--- PASSAGE ---
________________________________________

Mthembu v Tettey and Others [1996] SZHC 23 (22 March 1996)


IN THE HIGH COURT OF SWAZILAND


CIVIL CASE NO.2704/95


In the matter between:


WILLIAM FEKE MTHEMBU N.O. EXECUTOR APPLICANT


and


JOSEPH TETTEY 1ST RESPONDENT


MASTER OF THE HIGH COURT 2ND RESPONDENT


ATTORNEY GENERAL 3RD RESPONDENT


FOR THE CORAM : J.M. MATSEBULA A.J


FOR THE CROWN : MR. MASUKU


FOR THE 1ST RESPONDENT : MR. SHILUBANE


FOR 2ND & 3RD RESPONDENTS :


JUDGEMENT


22/03/96


The applicant moved a notice of setdown on 29th February 1996 which was a sequel to a notice of application on 15th November 1995 for an order in the following terms:-


1. That Welile Emmanuel Mabuza be and is hereby appointed curator and liquidator to wind up and divide the joint estate of Joseph Tettey and the late Juliana Henwood Tettey.

________________________________________

A few records
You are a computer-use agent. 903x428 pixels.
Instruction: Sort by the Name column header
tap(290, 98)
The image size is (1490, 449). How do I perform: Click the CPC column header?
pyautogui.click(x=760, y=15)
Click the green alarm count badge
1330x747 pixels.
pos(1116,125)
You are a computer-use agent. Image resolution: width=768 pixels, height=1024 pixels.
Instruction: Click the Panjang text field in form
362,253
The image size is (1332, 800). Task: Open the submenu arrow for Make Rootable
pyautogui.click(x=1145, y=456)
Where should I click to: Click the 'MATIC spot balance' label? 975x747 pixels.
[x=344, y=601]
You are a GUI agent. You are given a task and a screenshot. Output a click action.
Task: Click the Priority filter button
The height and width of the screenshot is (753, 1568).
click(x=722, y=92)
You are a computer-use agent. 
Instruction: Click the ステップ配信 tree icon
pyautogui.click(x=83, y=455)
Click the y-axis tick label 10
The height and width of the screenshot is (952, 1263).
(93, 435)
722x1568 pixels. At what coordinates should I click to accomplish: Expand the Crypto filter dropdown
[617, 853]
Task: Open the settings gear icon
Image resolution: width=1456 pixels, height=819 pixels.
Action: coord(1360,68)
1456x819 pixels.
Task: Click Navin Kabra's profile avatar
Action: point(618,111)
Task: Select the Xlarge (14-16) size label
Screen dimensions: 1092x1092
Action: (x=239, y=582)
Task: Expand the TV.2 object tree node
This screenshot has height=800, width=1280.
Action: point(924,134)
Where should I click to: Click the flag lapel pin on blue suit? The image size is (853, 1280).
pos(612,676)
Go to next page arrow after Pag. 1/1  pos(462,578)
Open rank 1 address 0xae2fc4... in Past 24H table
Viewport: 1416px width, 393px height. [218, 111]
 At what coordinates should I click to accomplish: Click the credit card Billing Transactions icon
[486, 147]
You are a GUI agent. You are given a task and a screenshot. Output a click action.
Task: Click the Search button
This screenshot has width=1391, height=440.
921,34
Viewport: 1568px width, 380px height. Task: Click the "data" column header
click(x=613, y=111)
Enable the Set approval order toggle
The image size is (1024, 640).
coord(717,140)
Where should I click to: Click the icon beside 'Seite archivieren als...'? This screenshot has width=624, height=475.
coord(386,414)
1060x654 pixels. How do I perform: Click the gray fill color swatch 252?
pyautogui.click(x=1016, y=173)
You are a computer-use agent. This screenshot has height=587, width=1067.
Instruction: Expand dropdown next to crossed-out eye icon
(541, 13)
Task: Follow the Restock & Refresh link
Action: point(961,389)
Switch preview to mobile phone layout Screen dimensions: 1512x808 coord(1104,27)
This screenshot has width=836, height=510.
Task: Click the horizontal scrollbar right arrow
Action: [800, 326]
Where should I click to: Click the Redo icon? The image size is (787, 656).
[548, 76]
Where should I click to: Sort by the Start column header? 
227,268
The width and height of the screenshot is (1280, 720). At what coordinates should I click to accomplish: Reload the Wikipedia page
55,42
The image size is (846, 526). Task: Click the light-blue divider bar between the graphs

________________________________________

--- OBJECTIVES ---
1. Rewrite the stretch of the judgment from "The applicant moved" through "Juliana Henwood Tettey.", replacing "curator" with "trustee".
2. According to the judgment, on what date did the applicant move the notice of setdown?
These records were taken from a different source than the judgment.

--- ANSWERS FOR THE EXERCISE ---
1.
The applicant moved a notice of setdown on 29th February 1996 which was a sequel to a notice of application on 15th November 1995 for an order in the following terms:-


1. That Welile Emmanuel Mabuza be and is hereby appointed trustee and liquidator to wind up and divide the joint estate of Joseph Tettey and the late Juliana Henwood Tettey.

2. 29th February 1996.